§ Questions on the material
- 1) According to the article on the Scottish airports inquiry, by how much did Glasgow Airport's passenger numbers fall last year compared with 2019?
- 2) In the article on the Scottish airports inquiry, rewrite the passage starting with "The committee said the" and going on through "for crucial supplies.", putting "carriers" in place of "airlines".
- 3) Decide whether each statement agrees with the article on the Scottish airports inquiry, answering yes or no and quoting the deciding words: (a) Many airports in rural communities had to stay open for emergency services. (b) The inquiry focuses only on the impacts of Covid-19. (c) Pete Wishart chairs the Scottish Affairs Committee.

The Scottish Affairs Committee of the UK government announced it has launched a new inquiry “considering airports in Scotland.”
The committee said the focus of the inquiry “is around the airports themselves, the impacts of Covid-19, the local community and environmental concerns.”
The committee said: “Glasgow Airport saw a drop in passenger numbers of over three quarters last year compared to 2019, and many airlines ceased operating temporarily during the height of the pandemic.
“Meanwhile, many airports in rural communities had to stay open for emergency services, key industry workers and cargo for crucial supplies.
“In the year of COP26, the committee is also keen to explore the impact environmental policies are having on airports, and in particular what schemes there are to reduce the carbon footprint of airports.”
Scottish Affairs Committee chairman Pete Wishart said: “Airports in Scotland are a lifeline for many rural communities, and for people travelling to different parts of the UK and further afield.
“In a turbulent 18 months for airports with the covid-19 pandemic, our committee is keen to explore what impact reduced numbers of flights have had on communities, and how this has impacted the local job market.

§ Provided information

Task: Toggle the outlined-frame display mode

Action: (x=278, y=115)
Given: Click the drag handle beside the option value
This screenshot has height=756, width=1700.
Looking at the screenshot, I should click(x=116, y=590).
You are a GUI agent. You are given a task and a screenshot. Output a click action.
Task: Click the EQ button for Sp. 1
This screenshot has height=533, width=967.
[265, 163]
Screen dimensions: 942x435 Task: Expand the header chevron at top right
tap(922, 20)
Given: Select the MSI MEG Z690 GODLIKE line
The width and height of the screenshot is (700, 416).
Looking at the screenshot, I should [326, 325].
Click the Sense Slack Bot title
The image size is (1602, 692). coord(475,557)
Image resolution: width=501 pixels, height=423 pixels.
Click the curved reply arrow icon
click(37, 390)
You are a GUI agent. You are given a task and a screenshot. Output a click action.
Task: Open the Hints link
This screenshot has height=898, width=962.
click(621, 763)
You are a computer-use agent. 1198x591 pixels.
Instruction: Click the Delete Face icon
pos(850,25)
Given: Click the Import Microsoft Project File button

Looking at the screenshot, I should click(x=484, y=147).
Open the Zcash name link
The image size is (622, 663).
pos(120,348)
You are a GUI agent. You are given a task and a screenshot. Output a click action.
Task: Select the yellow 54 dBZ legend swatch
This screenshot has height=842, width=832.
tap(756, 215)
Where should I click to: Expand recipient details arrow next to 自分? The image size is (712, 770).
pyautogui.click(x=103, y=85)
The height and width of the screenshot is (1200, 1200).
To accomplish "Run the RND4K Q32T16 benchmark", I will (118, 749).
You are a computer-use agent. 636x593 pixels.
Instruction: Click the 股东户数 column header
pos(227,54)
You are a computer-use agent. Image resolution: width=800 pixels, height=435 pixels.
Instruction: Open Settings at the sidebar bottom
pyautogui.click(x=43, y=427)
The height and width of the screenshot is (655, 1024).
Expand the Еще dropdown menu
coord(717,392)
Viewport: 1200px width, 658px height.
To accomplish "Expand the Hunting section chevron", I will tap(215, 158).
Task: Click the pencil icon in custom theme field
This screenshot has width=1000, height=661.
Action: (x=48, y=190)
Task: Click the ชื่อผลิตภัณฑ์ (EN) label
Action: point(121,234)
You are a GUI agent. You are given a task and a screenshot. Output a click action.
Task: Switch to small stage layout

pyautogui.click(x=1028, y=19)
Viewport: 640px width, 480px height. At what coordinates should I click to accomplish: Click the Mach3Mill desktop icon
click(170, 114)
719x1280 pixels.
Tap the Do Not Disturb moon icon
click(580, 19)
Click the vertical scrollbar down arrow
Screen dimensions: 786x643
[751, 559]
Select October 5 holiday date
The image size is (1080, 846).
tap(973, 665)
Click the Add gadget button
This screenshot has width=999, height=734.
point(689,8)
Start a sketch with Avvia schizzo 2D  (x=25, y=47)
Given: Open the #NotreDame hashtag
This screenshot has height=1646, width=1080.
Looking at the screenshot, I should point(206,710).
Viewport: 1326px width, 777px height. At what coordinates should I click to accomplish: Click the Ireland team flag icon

§ Your responses
- 1) By over three quarters.

- 2)
The committee said the focus of the inquiry “is around the airports themselves, the impacts of Covid-19, the local community and environmental concerns.”
The committee said: “Glasgow Airport saw a drop in passenger numbers of over three quarters last year compared to 2019, and many carriers ceased operating temporarily during the height of the pandemic.
“Meanwhile, many airports in rural communities had to stay open for emergency services, key industry workers and cargo for crucial supplies.

- 3)
(a) Yes: "many airports in rural communities had to stay open for emergency services, key industry workers and cargo for crucial supplies."
(b) No: "is around the airports themselves, the impacts of Covid-19, the local community and environmental concerns."
(c) Yes: "Scottish Affairs Committee chairman Pete Wishart"